Marius Dobrin, SpectActor nr. 2/2018

"The "Marin Sorescu" National Theatre of Craiova presented a large-scale coupé performance, which brought together the "Athenian" plays Timon of Athens and A Midsummer Night's Dream. The first shows cynicism taken to the extreme, the second, eroticism without limits. Director Charles Chemin is a disciple of Robert Wilson and does no more than reproduce his solutions. Adrian Damian's lavish set design uses the same backdrop eclairs as Wilson's master. The moon in The Dream impresses, but in a single night, it can't go through all the phases, as on stage, that happens in a "moon". Timon was performed in George Volceanov's scholarly but italicized new translation. In The Dream, Horia Gârbea's excellent recent version was preferred to Topârceanu's agreeable but rather banal translation."

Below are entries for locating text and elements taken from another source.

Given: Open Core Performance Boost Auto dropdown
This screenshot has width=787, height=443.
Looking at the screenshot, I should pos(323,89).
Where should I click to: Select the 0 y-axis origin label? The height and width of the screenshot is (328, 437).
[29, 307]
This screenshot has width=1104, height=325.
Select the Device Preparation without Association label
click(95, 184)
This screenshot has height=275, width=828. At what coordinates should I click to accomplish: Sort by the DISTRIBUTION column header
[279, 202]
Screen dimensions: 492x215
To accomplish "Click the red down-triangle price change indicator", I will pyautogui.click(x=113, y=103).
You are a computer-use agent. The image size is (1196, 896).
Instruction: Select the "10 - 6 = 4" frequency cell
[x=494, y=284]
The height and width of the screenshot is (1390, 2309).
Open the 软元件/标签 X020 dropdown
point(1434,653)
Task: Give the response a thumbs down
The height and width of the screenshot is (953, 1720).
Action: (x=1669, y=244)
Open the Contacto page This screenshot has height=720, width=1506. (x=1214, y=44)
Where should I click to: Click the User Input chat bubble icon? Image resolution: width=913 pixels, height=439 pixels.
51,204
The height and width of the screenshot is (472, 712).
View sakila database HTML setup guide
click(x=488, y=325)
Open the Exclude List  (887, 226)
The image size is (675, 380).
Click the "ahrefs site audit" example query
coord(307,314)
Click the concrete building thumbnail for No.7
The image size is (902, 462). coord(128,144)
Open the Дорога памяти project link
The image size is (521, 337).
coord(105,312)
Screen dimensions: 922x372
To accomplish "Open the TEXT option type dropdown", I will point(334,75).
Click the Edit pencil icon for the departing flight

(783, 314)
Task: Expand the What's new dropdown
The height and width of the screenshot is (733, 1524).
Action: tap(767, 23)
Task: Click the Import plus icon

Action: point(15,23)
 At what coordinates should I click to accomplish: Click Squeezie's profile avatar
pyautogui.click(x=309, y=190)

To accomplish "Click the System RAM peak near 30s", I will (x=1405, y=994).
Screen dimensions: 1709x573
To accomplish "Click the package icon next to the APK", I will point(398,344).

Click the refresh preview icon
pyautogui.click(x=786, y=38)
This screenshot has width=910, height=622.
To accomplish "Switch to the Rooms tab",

Adrian Mihalache, SpectActor nr. 2/2018

"Charles Chemin, a French director, works in Craiova in 2014, as an assistant to the famous Robert Wilson, at the Rhinoceros show by Eugen Ionescu. The environment mediates, among other things, the knowledge of a Romanian theater institution and its artistic potential. Which does not remain without consequences. On the contrary, it prompts him to come back in a little while with a project of his own. Two of Shakespeare's plays, Timon of Athens and A Midsummer Night's Dream, together form a common scenario for a show entitled Athenian Nights. On the keyboard of the dialectic between hate-love and theater-reality, a coherent narrative and ideational artistic approach is developed. The factual account ensures its organicity and transparency. Even though one is a tragedy and the other a comedy, and their stylistic treatment differs, they are delivered as a single "story". Their autonomy is not compromised, however, since what brings them closer together is that process of sharpening moral values into the negative, noted by many Shakespearean exegetes. In the case of Timon, for example, the lucidity crisis is total. With a minimum of gesticulation, but deeply designed inside, Claudiu Bleonţ manages a meaningful creation, of a mobility that does not refuse effusions, invested with a vibrant fund of humanity. Sorin Leoveanu, on the other hand, an equally solid presence in the role of the Senator, opts for a serious, intensely nuanced, subtly ironic performance, with a succession of masks attentive to the subtext. Both actors brilliantly prove their class."